Here is how you might implement such a function in plain C:

 for(size_t i = 0; i < volume; i++) {
    values[i] = map[values[i]];
 }

For each byte, you need two loads (to get to map[values[i]]) and one store, assuming that the compiler does not do any magic.

To implement such a function on block of 16 bytes with NEON, we use the vqtbl4q_u8 function which is essentially a way to do 16 independent look-up in a 64-byte table. It uses the least significant 5 bits as a look-up index. If any of the other bits are non-zero, it outputs zero. Because there are 256 different values, we need four distinct calls to the vqtbl4q_u8 function. One of them will give non-zero results for byte values in [0,64), another one for bytes values in [64,128), another one for byte values in [128,192), and a final one for byte values in [192,256). We select the right values with a bitwise XOR (and the veorq_u8 function). Finally, we just need to apply bitwise ORs to glue the results back together (via the vorrq_u8 function).

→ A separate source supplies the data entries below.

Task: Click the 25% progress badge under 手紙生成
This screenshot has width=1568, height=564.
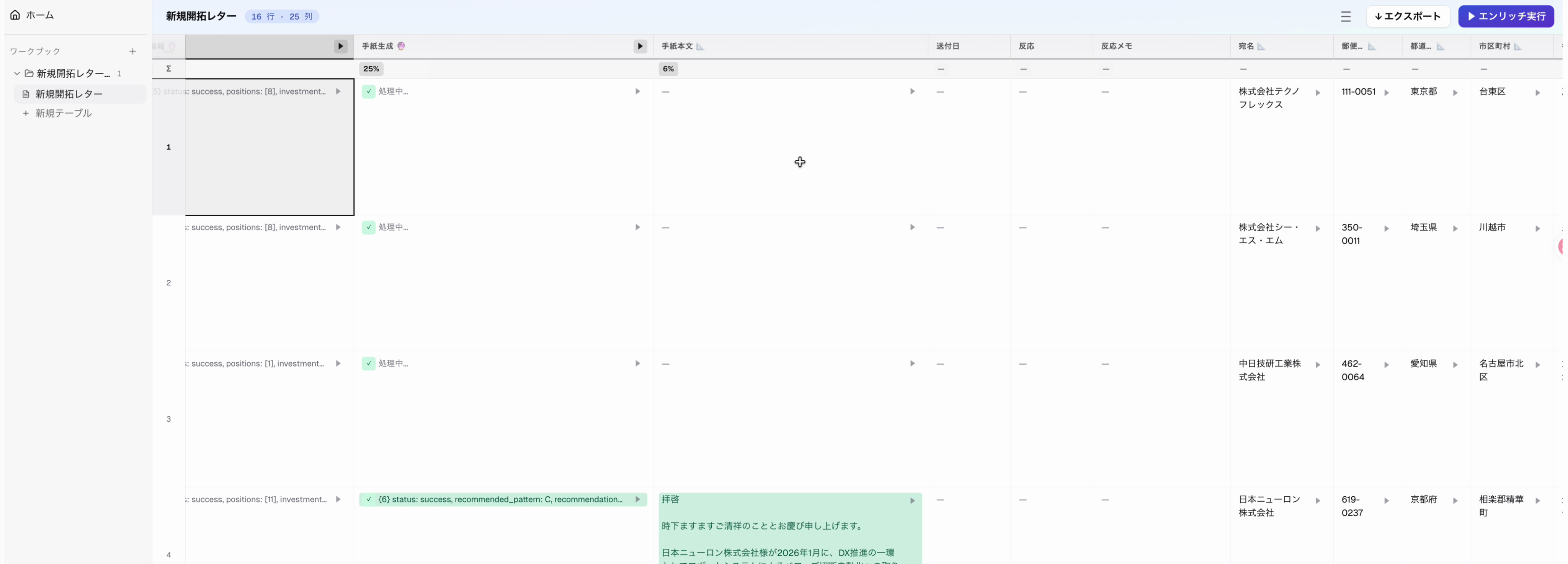Action: [371, 69]
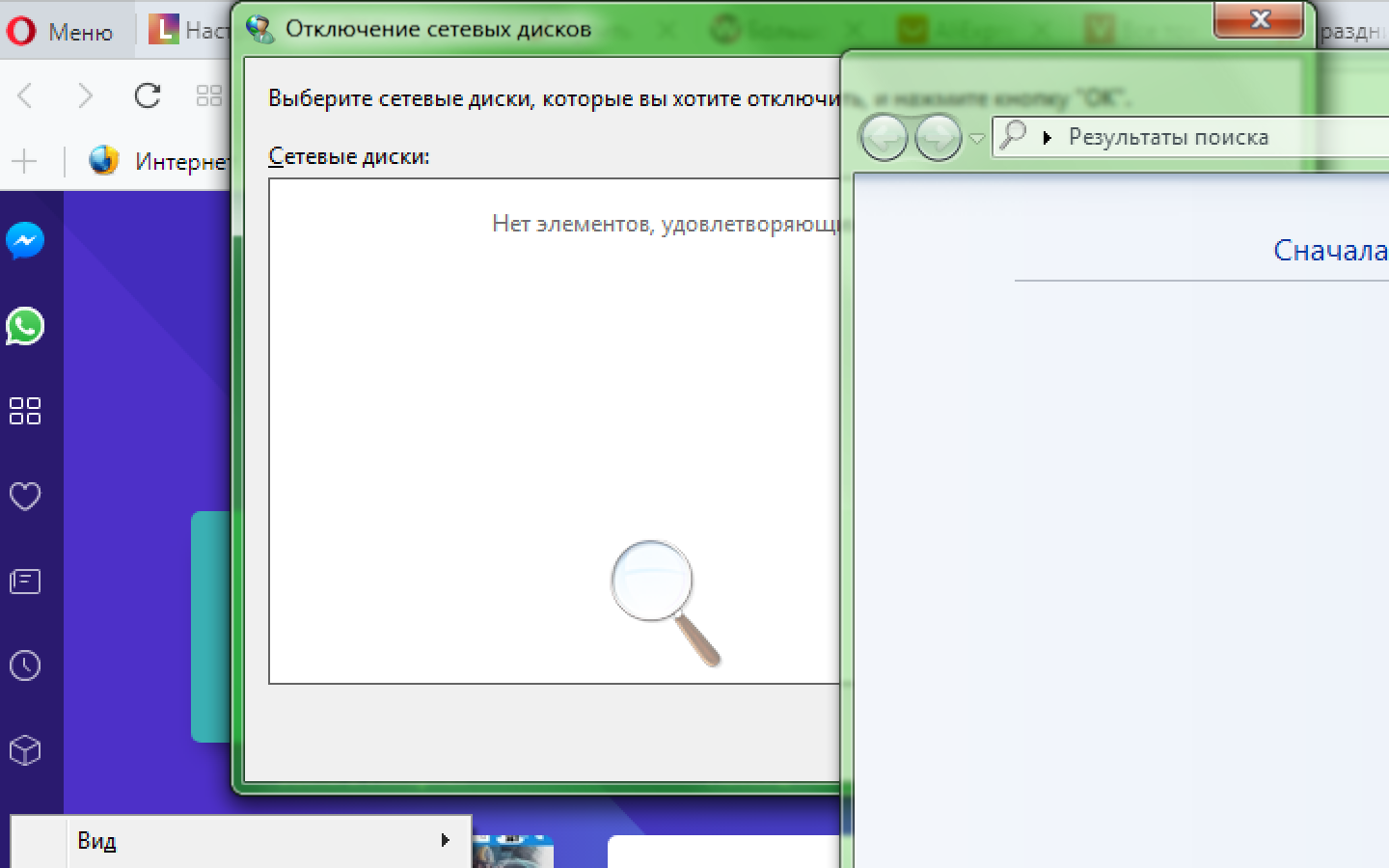The height and width of the screenshot is (868, 1389).
Task: Click the plus icon on the bookmarks bar
Action: (x=24, y=161)
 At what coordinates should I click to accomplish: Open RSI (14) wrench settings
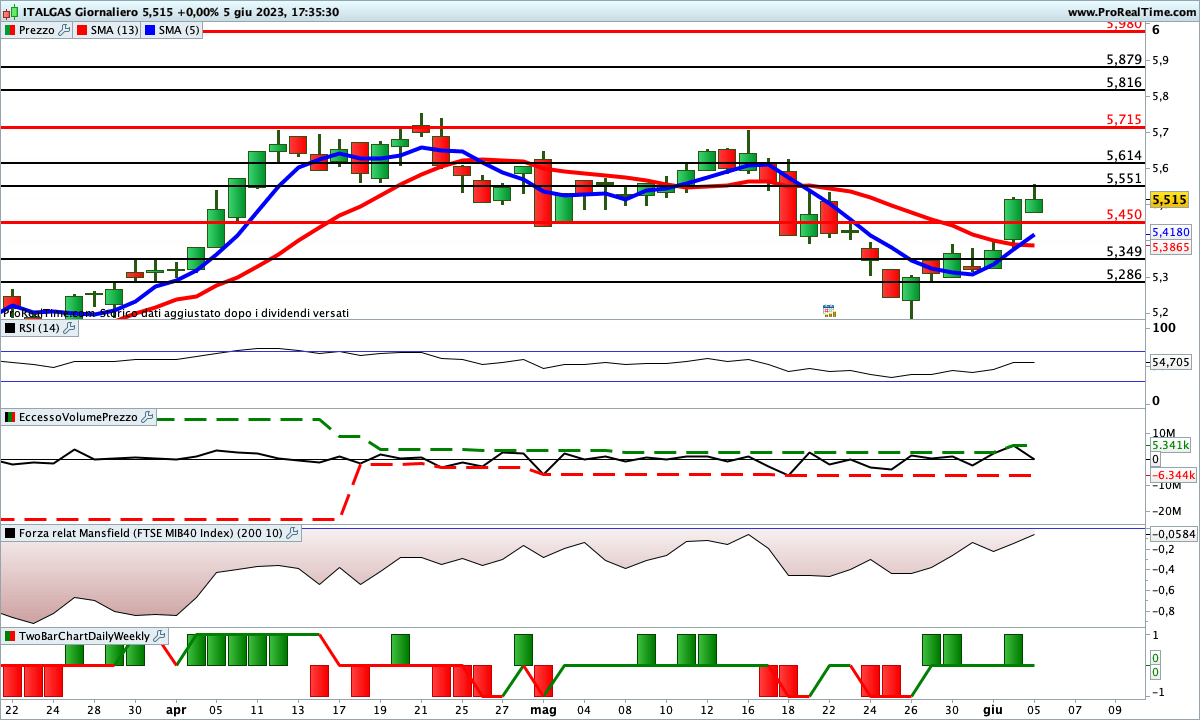coord(69,327)
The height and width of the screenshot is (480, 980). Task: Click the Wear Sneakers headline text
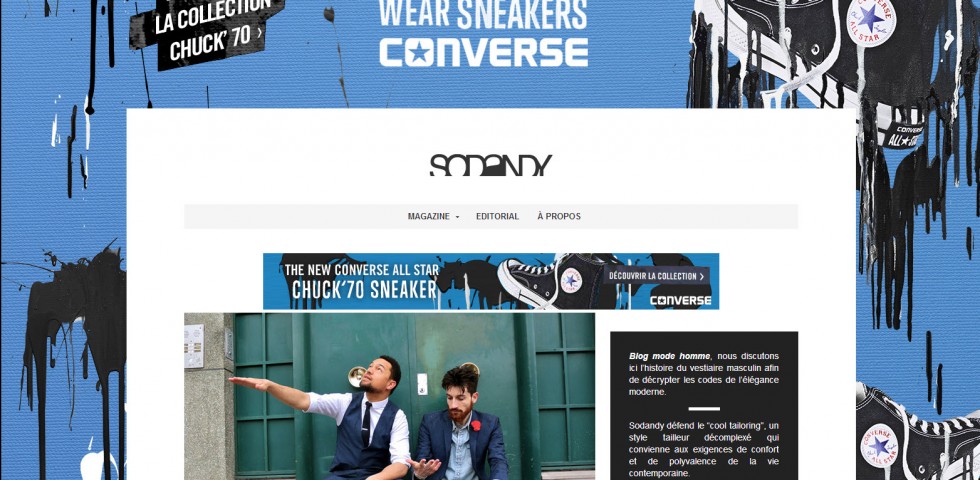tap(482, 14)

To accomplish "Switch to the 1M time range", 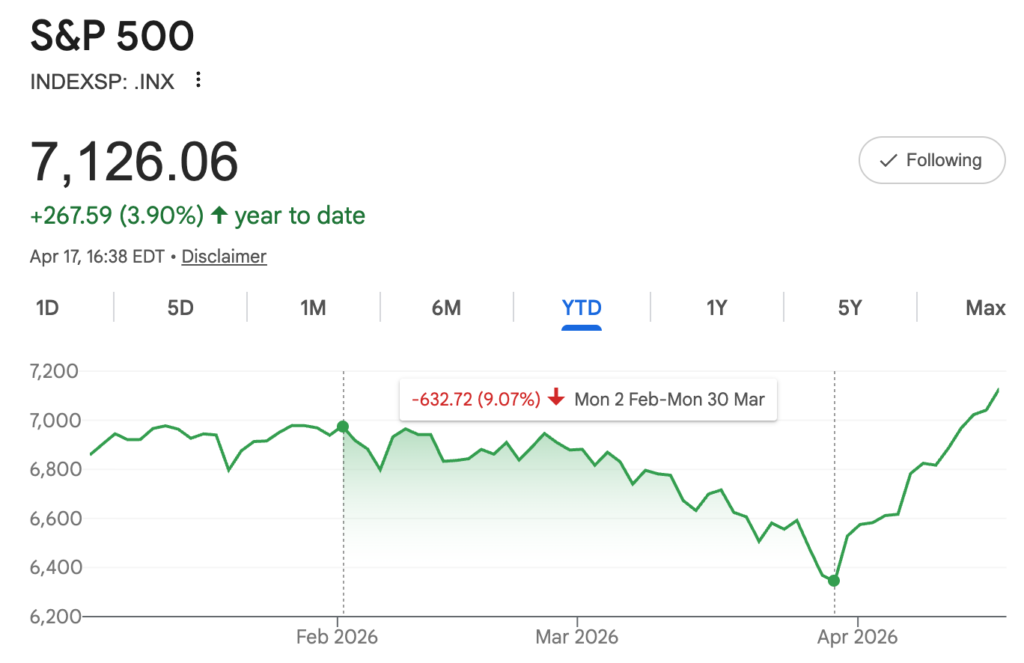I will pos(313,308).
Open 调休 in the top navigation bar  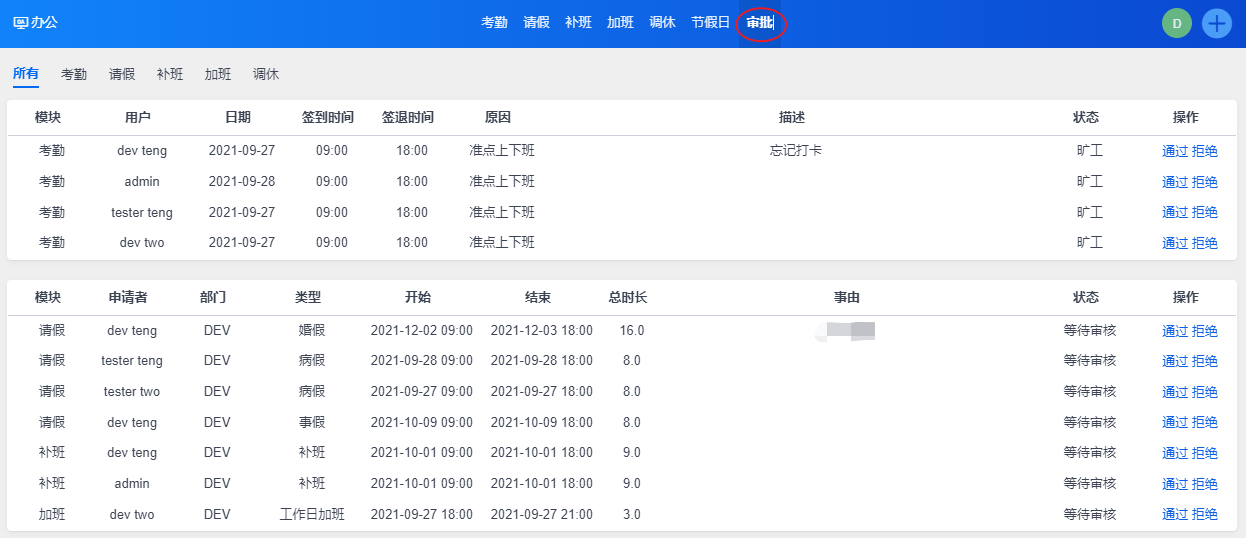point(662,22)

uint8x16_t simd_transform16(uint8x16x4_t * table, uint8x16_t input) {
  uint8x16_t  t1 = vqtbl4q_u8(table[0],  input);
  uint8x16_t  t2 = vqtbl4q_u8(table[1],  
       veorq_u8(input, vdupq_n_u8(0x40)));
  uint8x16_t  t3 = vqtbl4q_u8(table[2],  
       veorq_u8(input, vdupq_n_u8(0x80)));
  uint8x16_t  t4 = vqtbl4q_u8(table[3],  
       veorq_u8(input, vdupq_n_u8(0xc0)));
  return vorrq_u8(vorrq_u8(t1,t2), vorrq_u8(t3,t4));
}

In terms of loads and stores, assuming that you enough registers, you only have one load and one store per block of 16 bytes.

A more practical scenario might be to assume that all my byte values fit in [0,128), as is the case with a stream of ASCII characters…

uint8x16_t simd_transform16_ascii(uint8x16x4_t * table, 
               uint8x16_t input) {
  uint8x16_t  t1 = vqtbl4q_u8(table[0],  input);
  uint8x16_t  t2 = vqtbl4q_u8(table[1],  
     veorq_u8(input, vdupq_n_u8(0x40)));
  return vorrq_u8(t1,t2);
}

To test it out, I wrote a benchmark which I ran on a Cortex A72 processor. My source code is available. I get a sizeable speed bump when I use NEON with an ASCII input, but the general NEON scenario is slower than a plain C version.

plain C 1.15 ns/byte
neon 1.35 ns/byte
neon (ascii) 0.71 ns/byte

What about Intel and AMD processors? Most of them do not have 64-byte lookup tables. They are limited to 16-byte tables. We need to wait for AVX-512 instructions for wider vectorized lookup tables. Unfortunately, AVX-512 is only available on some Intel processors and it is unclear when it will appear on AMD processors.